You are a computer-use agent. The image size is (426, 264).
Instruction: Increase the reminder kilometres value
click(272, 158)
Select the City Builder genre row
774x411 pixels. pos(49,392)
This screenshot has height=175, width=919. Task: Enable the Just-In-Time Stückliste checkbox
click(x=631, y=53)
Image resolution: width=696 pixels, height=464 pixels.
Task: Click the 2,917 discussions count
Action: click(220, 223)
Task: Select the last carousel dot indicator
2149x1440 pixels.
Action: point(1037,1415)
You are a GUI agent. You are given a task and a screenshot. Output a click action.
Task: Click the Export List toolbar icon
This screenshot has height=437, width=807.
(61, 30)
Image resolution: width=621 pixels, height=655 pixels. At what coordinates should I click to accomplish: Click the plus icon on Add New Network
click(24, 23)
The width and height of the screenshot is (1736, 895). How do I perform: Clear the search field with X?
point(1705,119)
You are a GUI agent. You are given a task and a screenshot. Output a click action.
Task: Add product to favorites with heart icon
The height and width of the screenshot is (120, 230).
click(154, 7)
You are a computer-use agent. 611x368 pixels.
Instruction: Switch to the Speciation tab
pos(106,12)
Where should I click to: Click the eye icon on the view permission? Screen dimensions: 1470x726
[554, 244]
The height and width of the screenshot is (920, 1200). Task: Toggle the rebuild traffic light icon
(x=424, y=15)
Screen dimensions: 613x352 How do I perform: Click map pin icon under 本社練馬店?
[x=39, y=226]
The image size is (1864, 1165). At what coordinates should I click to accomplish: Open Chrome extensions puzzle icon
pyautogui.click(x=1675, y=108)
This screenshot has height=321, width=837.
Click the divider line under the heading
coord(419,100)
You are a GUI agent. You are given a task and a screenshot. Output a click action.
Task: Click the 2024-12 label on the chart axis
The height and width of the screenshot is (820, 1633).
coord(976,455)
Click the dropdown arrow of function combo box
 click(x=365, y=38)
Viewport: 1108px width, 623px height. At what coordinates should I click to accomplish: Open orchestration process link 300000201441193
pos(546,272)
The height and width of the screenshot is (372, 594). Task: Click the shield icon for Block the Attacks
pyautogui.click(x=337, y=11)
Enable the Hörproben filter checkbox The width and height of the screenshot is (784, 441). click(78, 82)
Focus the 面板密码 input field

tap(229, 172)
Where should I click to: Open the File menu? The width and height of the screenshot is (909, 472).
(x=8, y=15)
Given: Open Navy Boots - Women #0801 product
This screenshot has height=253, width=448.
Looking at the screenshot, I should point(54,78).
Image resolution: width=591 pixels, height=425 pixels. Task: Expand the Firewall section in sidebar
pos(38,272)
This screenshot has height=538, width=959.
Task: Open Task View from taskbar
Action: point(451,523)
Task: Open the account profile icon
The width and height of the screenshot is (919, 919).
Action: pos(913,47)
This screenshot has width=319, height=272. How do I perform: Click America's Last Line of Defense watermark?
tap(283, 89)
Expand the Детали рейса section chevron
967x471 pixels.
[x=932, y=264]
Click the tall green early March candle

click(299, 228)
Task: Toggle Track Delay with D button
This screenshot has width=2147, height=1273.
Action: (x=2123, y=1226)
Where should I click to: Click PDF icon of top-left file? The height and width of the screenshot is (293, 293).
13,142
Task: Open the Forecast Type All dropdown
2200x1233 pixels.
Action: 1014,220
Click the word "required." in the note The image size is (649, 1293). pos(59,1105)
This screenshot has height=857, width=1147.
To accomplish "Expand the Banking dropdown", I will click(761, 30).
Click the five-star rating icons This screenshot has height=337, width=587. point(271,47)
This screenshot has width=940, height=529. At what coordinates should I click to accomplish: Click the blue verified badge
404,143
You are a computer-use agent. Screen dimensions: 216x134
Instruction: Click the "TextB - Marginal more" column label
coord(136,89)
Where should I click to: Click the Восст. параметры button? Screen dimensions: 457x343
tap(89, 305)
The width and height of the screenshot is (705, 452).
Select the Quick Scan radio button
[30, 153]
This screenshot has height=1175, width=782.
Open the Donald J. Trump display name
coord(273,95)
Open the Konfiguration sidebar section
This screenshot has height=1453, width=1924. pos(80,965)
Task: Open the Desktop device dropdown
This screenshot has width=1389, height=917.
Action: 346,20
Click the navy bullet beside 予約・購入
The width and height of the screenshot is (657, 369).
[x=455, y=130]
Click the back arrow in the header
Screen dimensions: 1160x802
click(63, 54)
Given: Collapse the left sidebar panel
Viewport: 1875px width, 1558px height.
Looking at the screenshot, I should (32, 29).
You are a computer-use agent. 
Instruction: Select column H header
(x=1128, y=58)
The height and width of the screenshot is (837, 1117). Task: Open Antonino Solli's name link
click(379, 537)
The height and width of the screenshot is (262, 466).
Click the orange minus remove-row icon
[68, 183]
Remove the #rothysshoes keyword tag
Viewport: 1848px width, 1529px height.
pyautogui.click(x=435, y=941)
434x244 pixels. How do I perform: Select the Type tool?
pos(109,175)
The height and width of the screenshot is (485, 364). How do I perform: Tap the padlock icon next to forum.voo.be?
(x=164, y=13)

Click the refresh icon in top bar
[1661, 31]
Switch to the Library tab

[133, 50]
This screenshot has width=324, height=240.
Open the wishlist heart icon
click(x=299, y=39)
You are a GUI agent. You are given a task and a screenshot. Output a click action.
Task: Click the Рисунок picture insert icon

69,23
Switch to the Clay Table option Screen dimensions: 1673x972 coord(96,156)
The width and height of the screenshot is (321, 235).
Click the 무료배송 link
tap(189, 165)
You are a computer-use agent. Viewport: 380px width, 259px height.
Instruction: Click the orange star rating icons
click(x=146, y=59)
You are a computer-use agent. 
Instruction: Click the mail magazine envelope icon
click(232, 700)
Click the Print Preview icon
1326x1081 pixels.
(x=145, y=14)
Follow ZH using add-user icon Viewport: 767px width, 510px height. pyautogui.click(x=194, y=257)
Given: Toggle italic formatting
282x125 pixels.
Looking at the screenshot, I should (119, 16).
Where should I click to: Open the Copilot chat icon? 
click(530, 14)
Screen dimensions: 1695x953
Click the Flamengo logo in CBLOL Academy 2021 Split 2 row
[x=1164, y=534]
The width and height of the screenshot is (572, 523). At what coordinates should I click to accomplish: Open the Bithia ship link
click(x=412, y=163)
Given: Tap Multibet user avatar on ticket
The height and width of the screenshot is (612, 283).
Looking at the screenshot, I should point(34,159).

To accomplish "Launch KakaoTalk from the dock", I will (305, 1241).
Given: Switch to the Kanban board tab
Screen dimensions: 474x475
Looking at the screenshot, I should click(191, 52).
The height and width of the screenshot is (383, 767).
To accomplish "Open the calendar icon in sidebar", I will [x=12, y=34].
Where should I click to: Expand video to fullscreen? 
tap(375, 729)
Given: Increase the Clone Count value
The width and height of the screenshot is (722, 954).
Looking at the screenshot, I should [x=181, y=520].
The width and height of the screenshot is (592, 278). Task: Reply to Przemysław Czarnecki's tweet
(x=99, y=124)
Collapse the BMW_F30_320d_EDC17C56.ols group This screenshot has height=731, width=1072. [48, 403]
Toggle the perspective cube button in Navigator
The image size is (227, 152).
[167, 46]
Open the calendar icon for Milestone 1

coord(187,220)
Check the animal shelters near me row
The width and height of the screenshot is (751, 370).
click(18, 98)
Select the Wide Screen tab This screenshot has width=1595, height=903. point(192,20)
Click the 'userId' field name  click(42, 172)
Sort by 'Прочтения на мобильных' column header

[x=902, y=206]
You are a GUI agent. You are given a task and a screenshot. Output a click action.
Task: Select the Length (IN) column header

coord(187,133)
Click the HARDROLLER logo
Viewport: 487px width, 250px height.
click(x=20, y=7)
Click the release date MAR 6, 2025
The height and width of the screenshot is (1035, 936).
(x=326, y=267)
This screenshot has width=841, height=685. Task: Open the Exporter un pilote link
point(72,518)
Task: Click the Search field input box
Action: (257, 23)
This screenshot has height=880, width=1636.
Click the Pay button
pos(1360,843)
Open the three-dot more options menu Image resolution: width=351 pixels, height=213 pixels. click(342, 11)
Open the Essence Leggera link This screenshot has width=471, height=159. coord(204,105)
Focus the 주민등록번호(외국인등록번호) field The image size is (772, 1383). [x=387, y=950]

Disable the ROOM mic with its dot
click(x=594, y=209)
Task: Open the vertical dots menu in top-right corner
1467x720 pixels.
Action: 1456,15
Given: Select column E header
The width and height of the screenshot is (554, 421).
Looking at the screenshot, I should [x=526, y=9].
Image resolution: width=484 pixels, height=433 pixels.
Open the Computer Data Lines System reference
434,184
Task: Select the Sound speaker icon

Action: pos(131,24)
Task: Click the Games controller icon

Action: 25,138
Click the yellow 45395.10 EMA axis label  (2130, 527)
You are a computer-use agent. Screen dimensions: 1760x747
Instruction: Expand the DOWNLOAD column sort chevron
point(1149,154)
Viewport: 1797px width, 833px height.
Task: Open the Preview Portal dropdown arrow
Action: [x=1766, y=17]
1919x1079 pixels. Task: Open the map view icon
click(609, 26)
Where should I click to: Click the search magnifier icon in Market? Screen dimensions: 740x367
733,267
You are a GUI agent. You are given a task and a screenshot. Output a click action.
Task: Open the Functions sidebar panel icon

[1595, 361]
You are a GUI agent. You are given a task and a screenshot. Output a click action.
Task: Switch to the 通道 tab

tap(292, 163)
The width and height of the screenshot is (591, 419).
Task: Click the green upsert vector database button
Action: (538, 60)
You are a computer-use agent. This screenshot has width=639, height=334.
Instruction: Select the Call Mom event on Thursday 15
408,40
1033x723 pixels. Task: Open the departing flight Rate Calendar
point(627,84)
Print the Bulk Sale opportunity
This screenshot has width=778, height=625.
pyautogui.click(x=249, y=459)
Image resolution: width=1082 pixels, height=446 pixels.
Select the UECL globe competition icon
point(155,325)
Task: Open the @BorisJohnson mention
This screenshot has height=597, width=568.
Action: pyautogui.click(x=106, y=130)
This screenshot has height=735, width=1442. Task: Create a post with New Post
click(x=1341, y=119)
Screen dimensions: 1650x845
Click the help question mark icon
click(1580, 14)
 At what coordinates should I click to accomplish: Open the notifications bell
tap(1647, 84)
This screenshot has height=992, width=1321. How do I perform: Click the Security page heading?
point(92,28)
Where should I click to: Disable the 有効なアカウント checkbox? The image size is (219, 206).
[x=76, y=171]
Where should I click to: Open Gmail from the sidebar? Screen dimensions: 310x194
......
## What is required
Rewrite the items from the first line through the line with "point(1705,119)", replacing "search field" with "search box" and changing nothing else.

## Solution to this exercise
You are a computer-use agent. The image size is (426, 264).
Instruction: Increase the reminder kilometres value
click(272, 158)
Select the City Builder genre row
774x411 pixels. pos(49,392)
This screenshot has height=175, width=919. Task: Enable the Just-In-Time Stückliste checkbox
click(x=631, y=53)
Image resolution: width=696 pixels, height=464 pixels.
Task: Click the 2,917 discussions count
Action: click(220, 223)
Task: Select the last carousel dot indicator
2149x1440 pixels.
Action: point(1037,1415)
You are a GUI agent. You are given a task and a screenshot. Output a click action.
Task: Click the Export List toolbar icon
This screenshot has height=437, width=807.
(61, 30)
Image resolution: width=621 pixels, height=655 pixels. At what coordinates should I click to accomplish: Click the plus icon on Add New Network
click(24, 23)
The width and height of the screenshot is (1736, 895). How do I perform: Clear the search box with X?
point(1705,119)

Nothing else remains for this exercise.